A “Titanic” Discovery

Black Smoker, Deep Ocean Hydrothermal Vent
Chimney and Black Smoker at a Mid-Ocean Hydrothermal Vent. NOAA

Beginning in the mid-1960s around the time the USA was frantically trying to get into outer space and walk on the moon, another group of explorers was studying the inner space at the bottom of the ocean. They were looking for heat. 

In some parts of the ocean, scientists had encountered an unusual phenomenon: warm water at the bottom of the sea where really cold water ought to be. The cause of this was uncertain, but studies in the Red Sea (actually considered to be a young ocean) suggested that the warm-water patterns coincided with fractured areas of the sea floor. These fractures, called vents, were believed to be caused by plate tectonics–the movement of large masses of the Earth’s crust, something that has been going on for billions of years. We’re periodically reminded of them during earthquakes and tsunamis.

More clues emerged when scientists collected samples of the seafloor in the vicinity of the warm areas and found uncharacteristically high levels of copper, iron, and manganese, suggesting that material was being deposited there from deep inside the earth. The Red Sea investigations got a lot of people interested in deep-ocean vent studies and prompted explorations at other locations in the world where unusual ocean water temperatures were found in geologically active areas. 

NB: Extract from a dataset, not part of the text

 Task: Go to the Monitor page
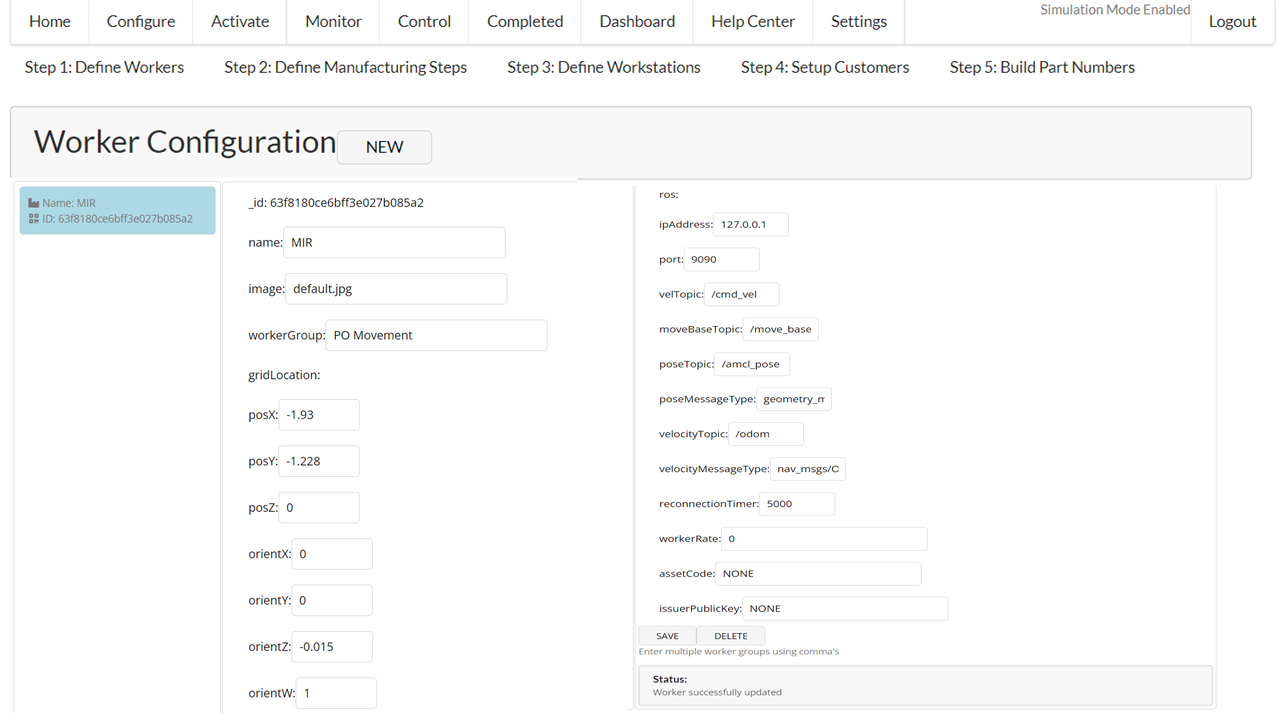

It was the oceanographic equivalent of a moonshot. 

Another area of interest called the Galapagos Rift off the coast of Ecuador, north of the Galapagos Islands, became the focus of scientists from Scripps Institution of Oceanography. The Scripps folks made a series of voyages to the area in the late 1960s and early 1970s, during which they deployed a variety of instruments to detect and track the warm-water plumes and search for evidence of undersea earthquakes likely to be present in vent areas. All the evidence pointed to sea floor vent releases of superheated water carrying metals and other elements from inner earth, but no one so far had ever seen an actual vent. 

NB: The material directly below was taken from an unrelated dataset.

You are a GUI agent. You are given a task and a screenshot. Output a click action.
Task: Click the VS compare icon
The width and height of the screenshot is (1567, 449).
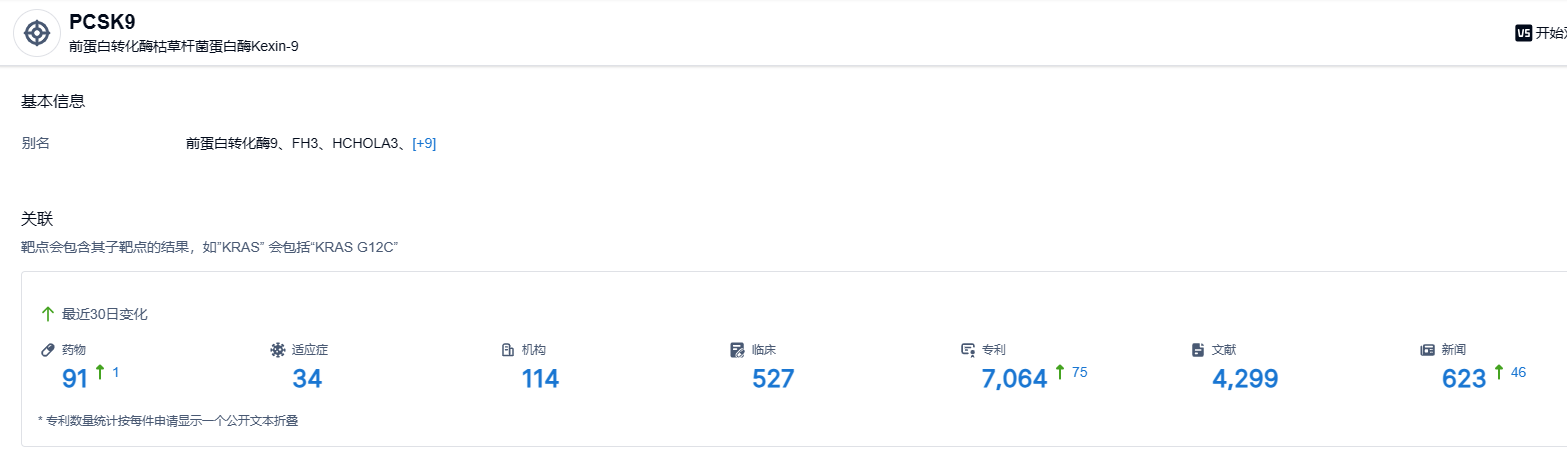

That changed in 1976 when the Scripps scientists went back to the Galapagos Rift for another look and deployed “Deep Tow,” an aptly named towed underwater sensor platform that glided just above the ocean bottom. This time they hit pay dirt. In addition to finding evidence of warm water rising nearly 40 meters from a fracture in the ocean floor, photographs from Deep Tow showed rocks covered with white and yellow crusty material, some empty clamshells, and according to legend, a beer can.

And just like that, the Galapagos Rift became ground zero in the search for deep vents. Soon after, somebody you might have heard of showed up.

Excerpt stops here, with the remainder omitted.